While increasing the number of medical school places and placements is welcome and vital, governments across the UK should also look to increase international recruitment as a means to boost the number of doctors working in our NHS.
This should be a temporary solution however, while the NHS workforce strategy is implemented and we must also remember that medical students and postgraduate doctors in training need structured education, supported training and mentorship. That, in turn, requires a strong foundation of more experienced doctors capable of taking these roles on.
Dr Marion Slater, Consultant Physician and a Fellow of the Royal College of Physicians of Edinburgh, said:
Year on year, the census data demonstrate rising risk to the safe provision of patient care, with an alarming and rising proportion of unfilled consultant posts and consultants approaching retirement. Almost three-quarters of doctors in training, our consultants of the future, describe missed training opportunities due to the Covid pandemic, risking slowed or reduced progression to consultant level, further exacerbating the challenges.
Year on year we highlight this looming workforce crisis and emphasise that workforce shortages undermine patient safety and staff wellbeing. Hearteningly, despite the additional workload and negative impact on morale described in the census, the majority of doctors describe feeling valued by their medical colleagues and patients in their day-to-day work, offering hope that we can continue to attract motivated, enthusiastic colleagues to a career in medicine.

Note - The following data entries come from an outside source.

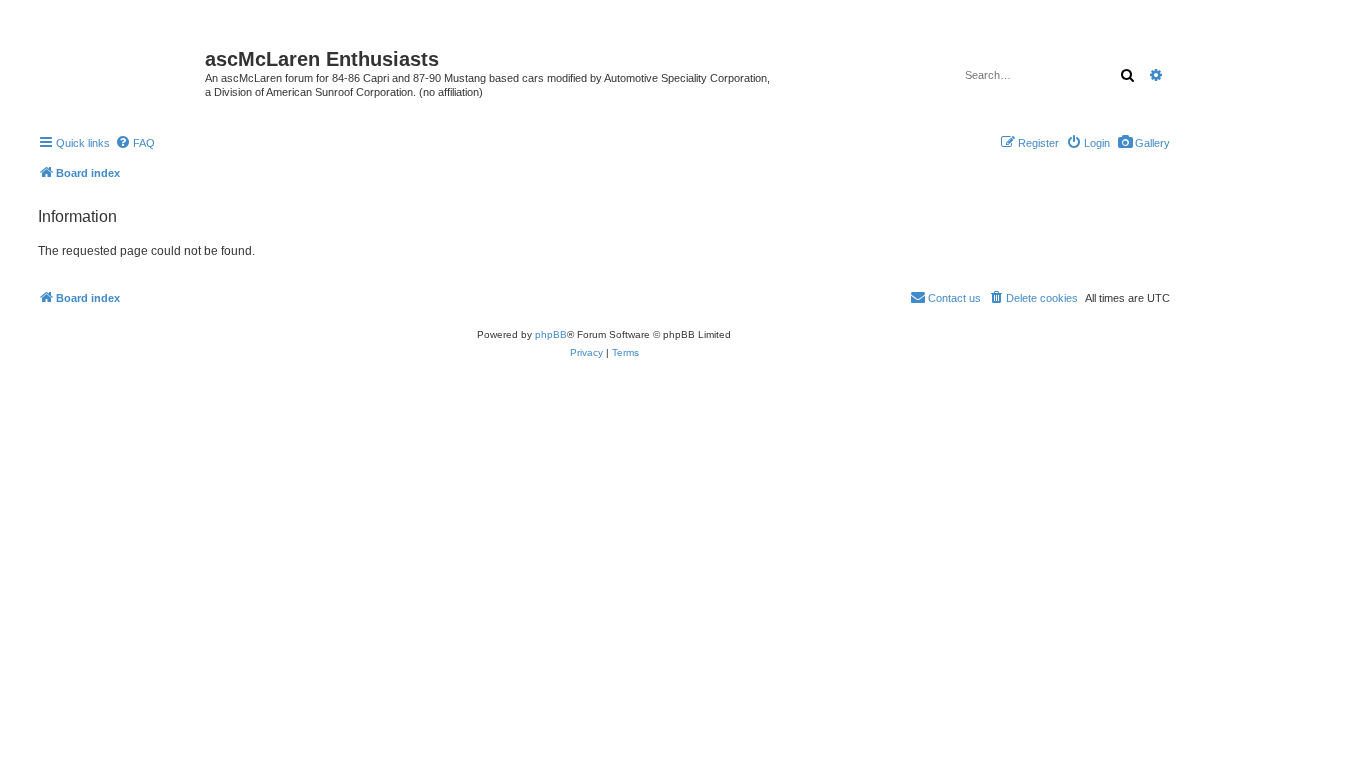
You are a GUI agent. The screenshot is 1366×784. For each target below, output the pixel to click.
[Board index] (119, 65)
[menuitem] (1143, 143)
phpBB (551, 334)
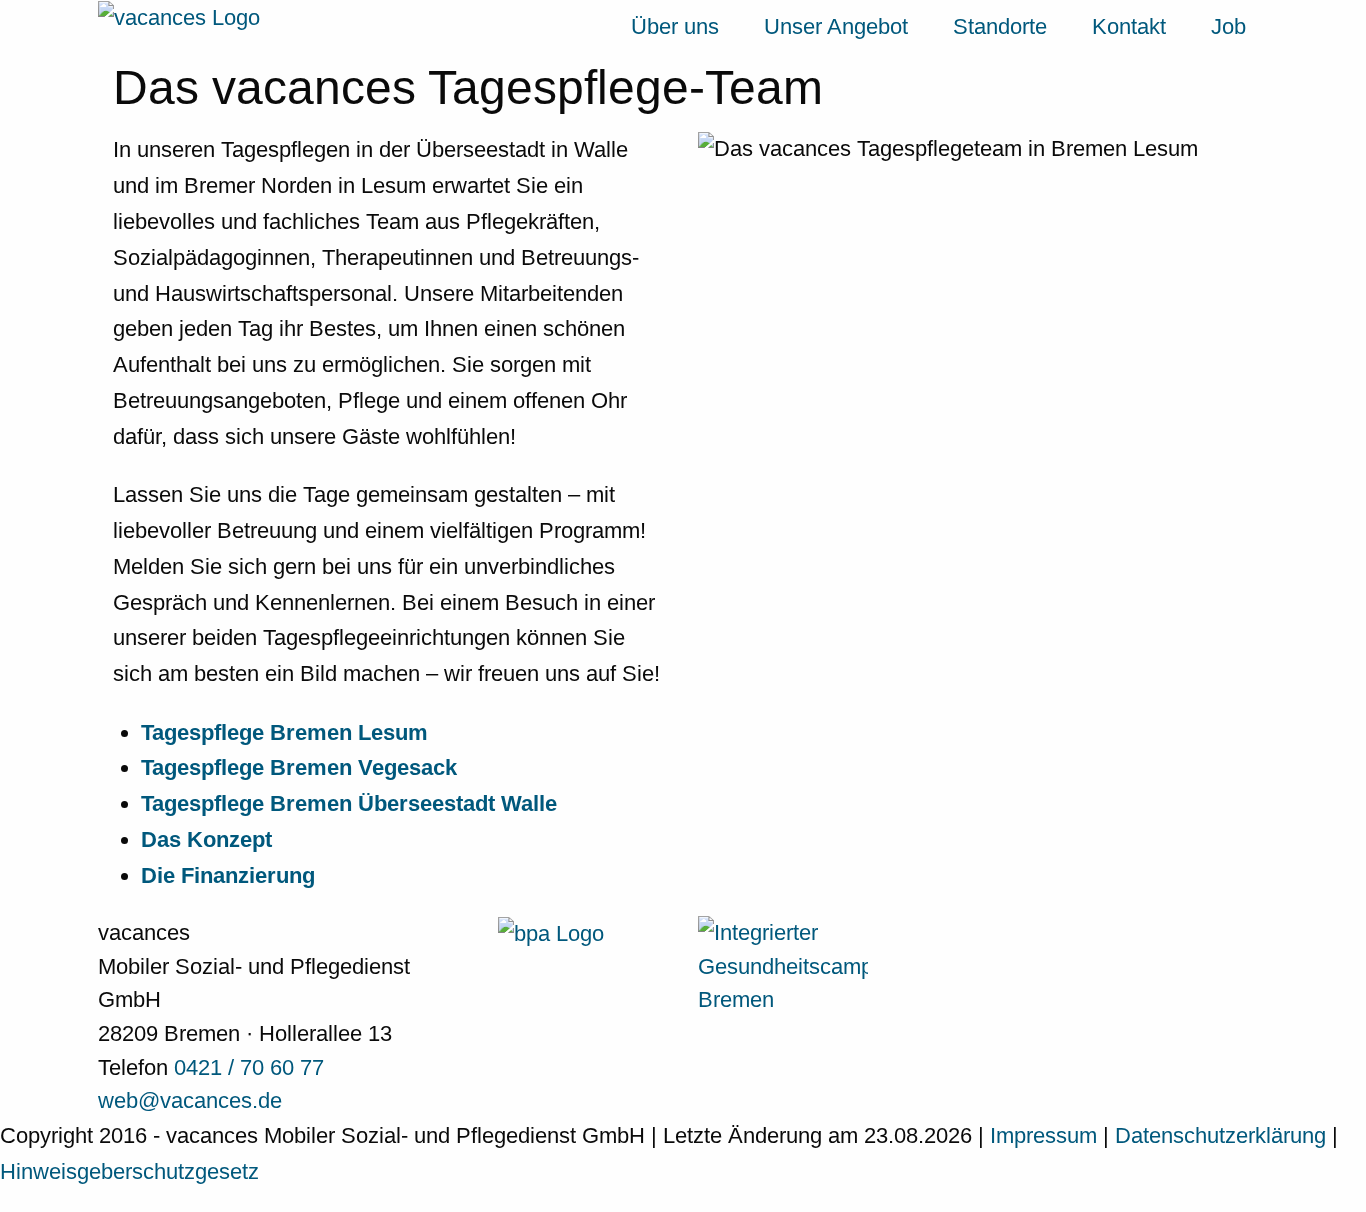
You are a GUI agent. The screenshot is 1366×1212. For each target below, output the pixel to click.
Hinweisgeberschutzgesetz (129, 1171)
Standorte (1000, 26)
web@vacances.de (190, 1100)
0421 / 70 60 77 (249, 1067)
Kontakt (1129, 26)
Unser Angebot (836, 26)
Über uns (675, 26)
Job (1228, 26)
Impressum (1046, 1135)
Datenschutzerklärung (1223, 1135)
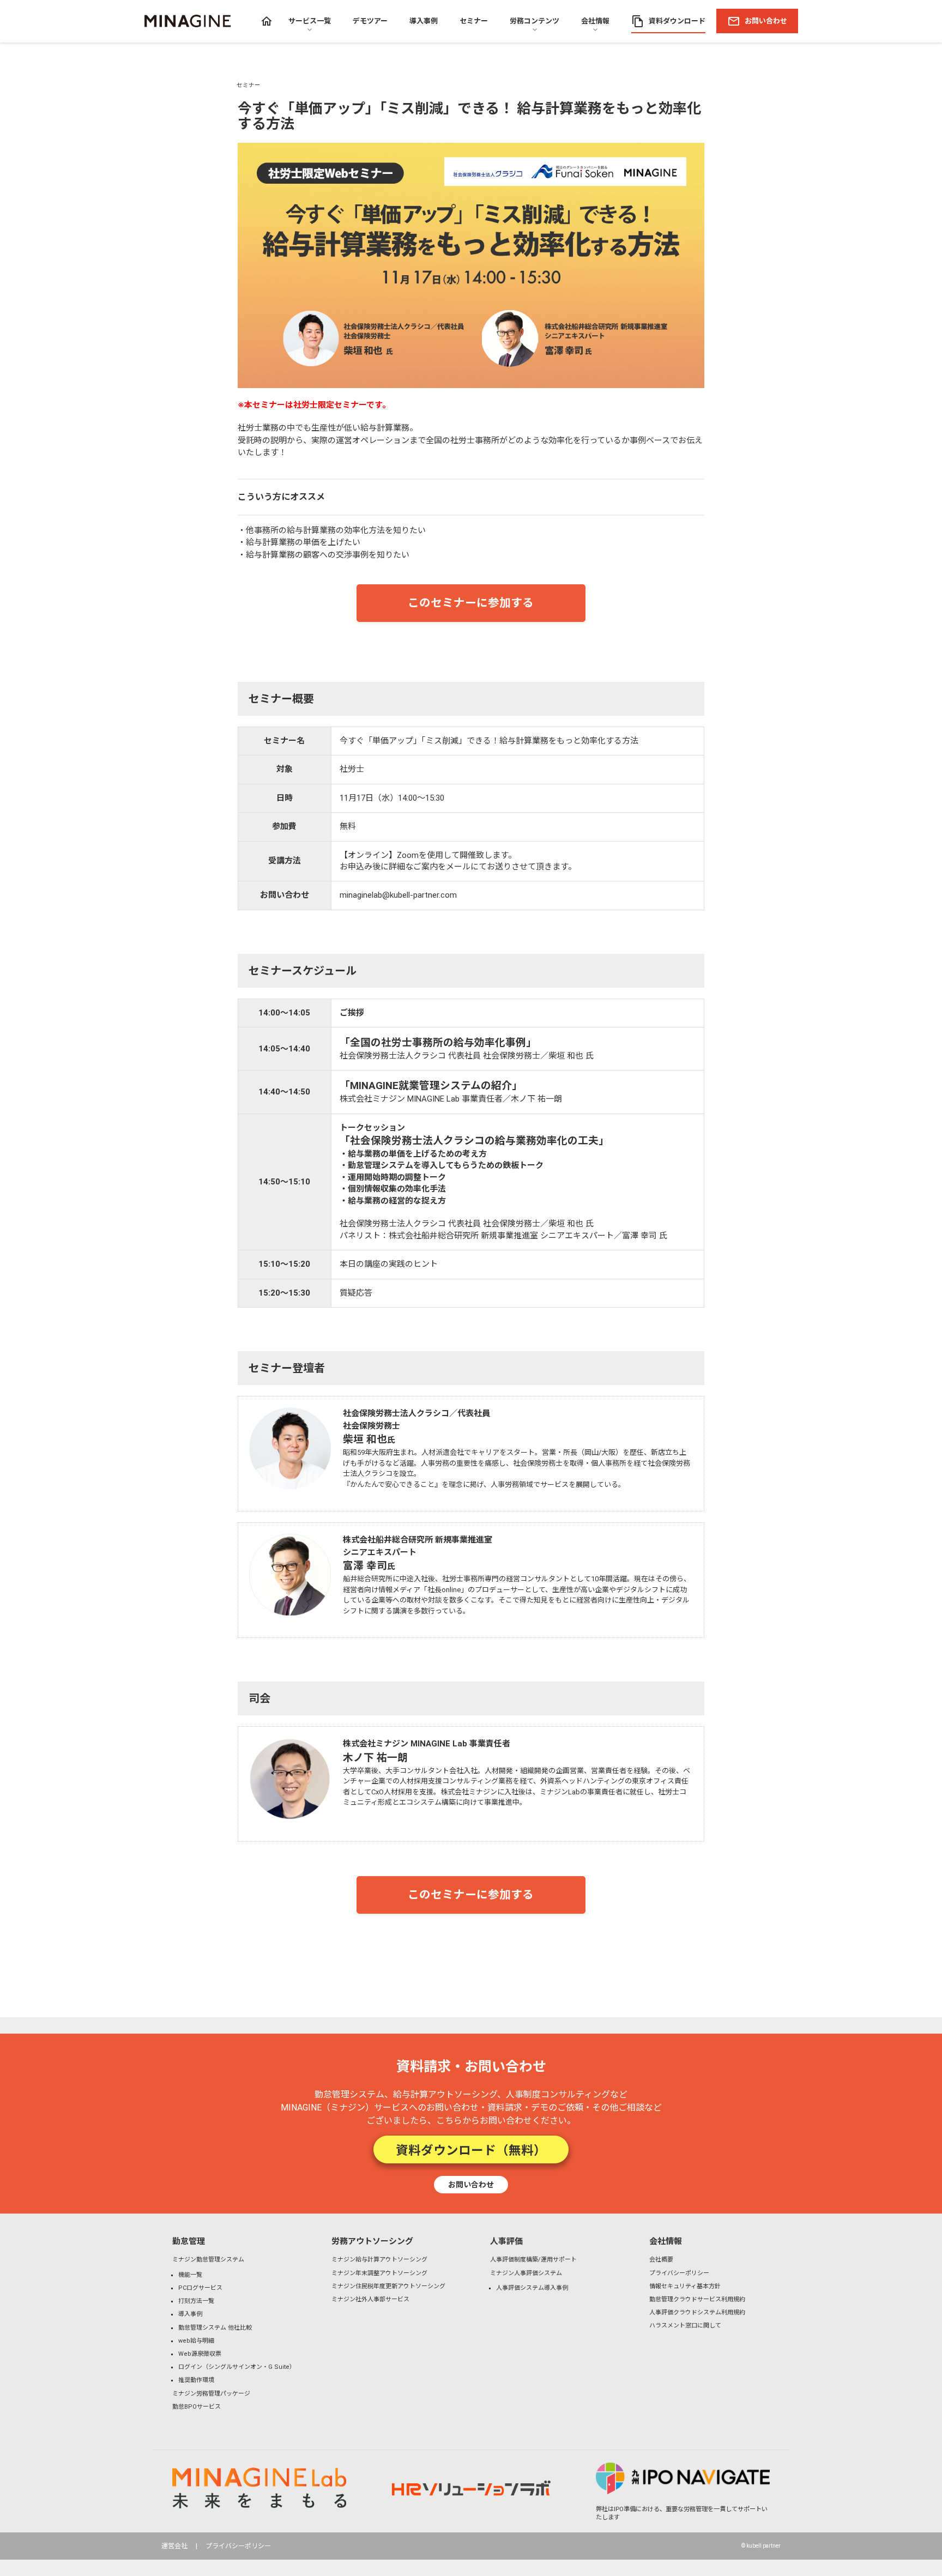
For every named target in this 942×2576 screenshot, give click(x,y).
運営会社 (174, 2546)
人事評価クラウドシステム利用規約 (697, 2312)
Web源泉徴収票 (199, 2353)
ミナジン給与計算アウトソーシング (379, 2259)
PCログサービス (200, 2287)
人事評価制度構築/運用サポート (533, 2259)
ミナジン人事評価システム (526, 2273)
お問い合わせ (471, 2184)
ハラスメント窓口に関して (685, 2325)
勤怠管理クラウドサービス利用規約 (697, 2299)
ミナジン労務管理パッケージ (211, 2393)
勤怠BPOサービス (196, 2406)
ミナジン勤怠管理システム (208, 2259)
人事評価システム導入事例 (532, 2287)
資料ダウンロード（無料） (471, 2149)
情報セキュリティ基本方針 (685, 2286)
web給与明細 (196, 2340)
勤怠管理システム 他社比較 (215, 2327)
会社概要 (661, 2259)
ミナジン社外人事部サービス (370, 2299)
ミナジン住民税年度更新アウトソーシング (388, 2286)
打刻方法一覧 (196, 2301)
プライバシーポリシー (679, 2273)
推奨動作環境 (196, 2380)
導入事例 (190, 2314)
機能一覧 (190, 2274)
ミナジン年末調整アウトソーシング (379, 2273)
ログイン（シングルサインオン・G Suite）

To ensure safe, sustainable, high quality patient care, and safe, sustainable careers in healthcare, it is vital that there is a focus on health service recovery and redesign, workforce planning and training, with independent projections of workforce, prioritisation of time to train, meaningful engagement with patients and staff, and a clear line of accountability. The status quo is unsustainable and will continue to risk patient and staff safety and wellbeing.